8.20.2018

Robin Wong discovers that older cameras can be very good photography making machines.

https://blog.mingthein.com/2018/08/20/digital-classic-robin-reviews-the-original-canon-5d/#more-17429

I guess a lot of us are wrapped up in a mid-first-decade of the new century reappraisal/re-appreciation of just how good the camera tech was for the third generation of full frame gear.

Would be interested to hear back from the newest D700 users to see what they think. Chime in!

9 comments:

Tom Barry said...

I'm not a Nikon user, but the 5D was and remains my only full-frame DSLR. My experience (I'm an old amateur) with the 5D mirrors Mr. Wong's. Used within its limitations, I get highly satisfactory results. And because it is simple and ergonomically sound, it is fun to use. By not stretching the 5D's capabilities, I don't have to use the (nearly invisible) LCD, and can trust either the metering system or, in constant light, use manual exposure.

Elie said...

Wobin is not wong.

Frank Grygier said...

I recently purchased a D700 along with the 24-120 f4.0 lens. I can echo many of Robin's pros and cons of using an older full frame DSLR. Like Robin, I have been firmly entrenched in the M43 ecosystem for many years and have come to rely upon the technologies present in the Olympus and Panasonic mirrorless cameras. I have a ways to go before I become proficient with the Nikon FF. I struggle with the OVF and chimping is foreign to me. Also like Robin,the "extreme" depth of field is taxing my ability to produce the results I am used to with a crop sensor camera. I also miss the focus peaking, live exposure tools and face detect autofocus available in mirrorless cameras. In the end it is all about the image and I have to admit that using a camera with a full frame sensor even one that is 10 years old has opened my eyes. I may not go back.

Rokrover said...

The Canon 5D and Nikon D700 serve as reminders DSLR model updates since then have been mostly iterative and not game changing with disruptive technology. The issue is one of perception, driven by marketing, where consumers expect some radical new feature will magically transform the quality of their photographic experience. Buyers’ remorse usually sets in after the disconnect between expectation and reality becomes evident. So it’s good to have these reality checks once in a while as reminder to preserve our mental and financial health.

Mike Rosiak said...

"Field test" for the first time on Sunday. Literally. The Philadelphia Folk Festival is a 3-day music & culture event held in a farm field set in rolling hills. Things I like so far: it focuses faster and more accurately than I ever could; the weight of it acts as a stabilizer, so hand-held shots are possible at slower shutter speeds; I really like the images. Things I don't like: the weight (I possibly won't act on your recommendation for that 24-120 zoom because of the added weight); new learning curve.

Carlo Santin said...

Still using the baby brother of the D700, the D300, with no plans to change unless it's to buy the D700. However, there have been some amazing used deals on the D800 in my area and I was sorely tempted to pick one up. Like most of us here I suffer from GAS, but I've managed to not get too caught up in the marketing hype. Older stuff works just fine for my needs and that includes some printing. The price of new gear also makes it a lot easier for me to just ignore it. I'm sure the new Nikon mirrorless cameras will be good, maybe great, but I'm not interested at the prices they will be asking. I have the money, but Nikon is not getting it. My lighting game can always use an upgrade so I'm always on the lookout for good, cheap lighting. Kirk, maybe you can make some recommendations in that area?

Kirk Decker said...

The older medium format backs such as the Phase One P30 are selling for around $3,000 on ebay. I'm curious if you would be tempted to rediscover any of those.

TMJ said...

The 5D was always a good camera, although not quite as good as the D700, but the 5DII was the benchmark to judge 'modern' DSLRs from, in my opinion.

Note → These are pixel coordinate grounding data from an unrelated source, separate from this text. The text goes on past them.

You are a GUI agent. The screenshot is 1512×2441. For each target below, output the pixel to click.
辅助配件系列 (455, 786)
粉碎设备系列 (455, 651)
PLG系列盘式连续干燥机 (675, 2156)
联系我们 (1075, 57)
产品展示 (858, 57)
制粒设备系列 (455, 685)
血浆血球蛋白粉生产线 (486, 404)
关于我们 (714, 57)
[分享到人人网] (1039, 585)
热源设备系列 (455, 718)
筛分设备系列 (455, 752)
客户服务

Incidentally, the 40mm f2.8 Canon pancake lens Robin used is a cracker, I have one and I can vouchsafe for it: 6 elements in 4 groups, 1 aspherical element. I paid £120 for a mint, used example, (actually, Shirley paid for it as it was my birthday present this year!).

Unknown said...

Dug up my old Pany L1 with the Leica Summy 25/1.4. Love the colors Shooting is tons of fun.